Though she didn’t create the term, Pearson has become something of its champion, and she elaborated upon the term in an interview with Slate. “He’s probably that guy who played football in high school and came to college and didn’t play football,” Pearson said. “It’s a boy-next-door look. He’s the kind of person you go on a hike with, and then at the end of the day, you eat pasta and lay in bed and watch a movie.”
So, who has a dad bod? Anyone you might recognize? Pearson lists Chris Pratt (before he got into shape for Guardians of the Galaxy), Jason Segal, and John Meyer. And Jon Hamm, Mr. Don Draper himself, who might have the quintessential dad bod.
While some men say the notion of a dad bod has helped with their own insecurities, some observers are crying foul.

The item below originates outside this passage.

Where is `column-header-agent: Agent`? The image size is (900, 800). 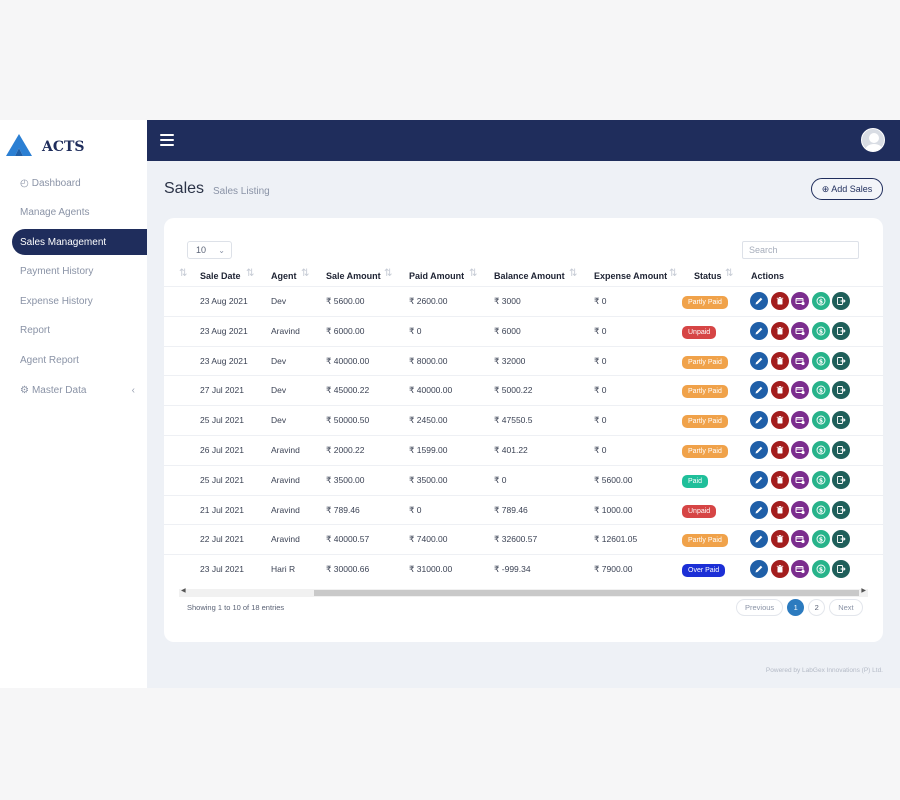
column-header-agent: Agent is located at coordinates (284, 276).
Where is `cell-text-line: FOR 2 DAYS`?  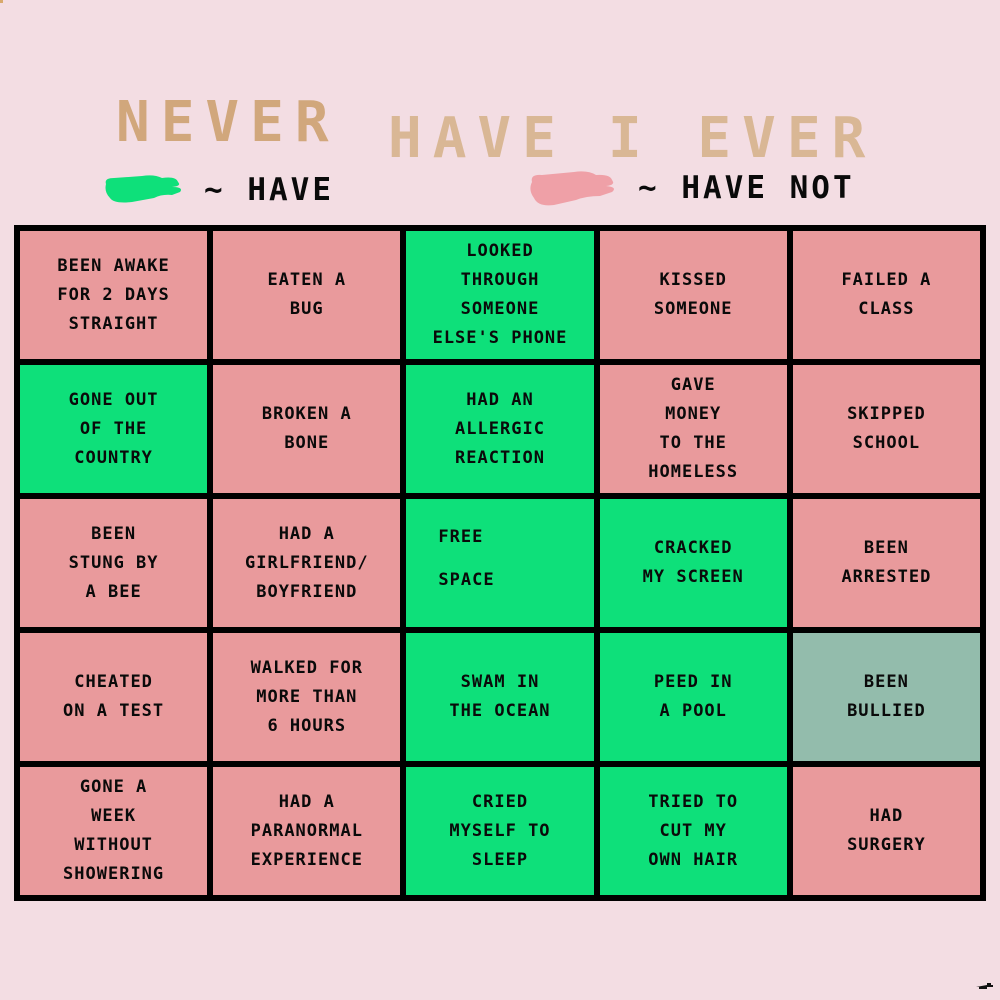
cell-text-line: FOR 2 DAYS is located at coordinates (114, 294).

Brian Moylan, writing for TIME magazine, says that the problem with the dad bod is it
continues to reinforce inequality about what is acceptable for men and women. While the ladies have to go to Pilates and watch every single calorie, guys are free to let themselves get lazy, chow down on all the chips and guac they want, and still expect their prospective mates to be fit.
And a recent ABC piece on the phenomenon points out that there is no female equivalent for the “dad bod.” The hashtag #mombod met a lukewarm reception on Twitter and fizzled out. One prominent blogger cited in the ABC piece points out the double standard:
Mom bod is something you need to get rid of as soon as having a baby because if there is any evidence on your body that you have had a baby it’s a problem. A mom bod doesn’t have six-pack abs. A mom bod has softness it to. It has been through the wringer a bit. Probably tired.
The piece also points out the mixed reception lingerie model Sarah Stage received when she posted photos of her six-pack abs during the ninth month of her pregnancy to the internet.
So, is the “dad bod” an unfair double standard? A new name for something that has been around for forever? Do you, or someone you know, have a dad bod? Do you like it? Do you…love it?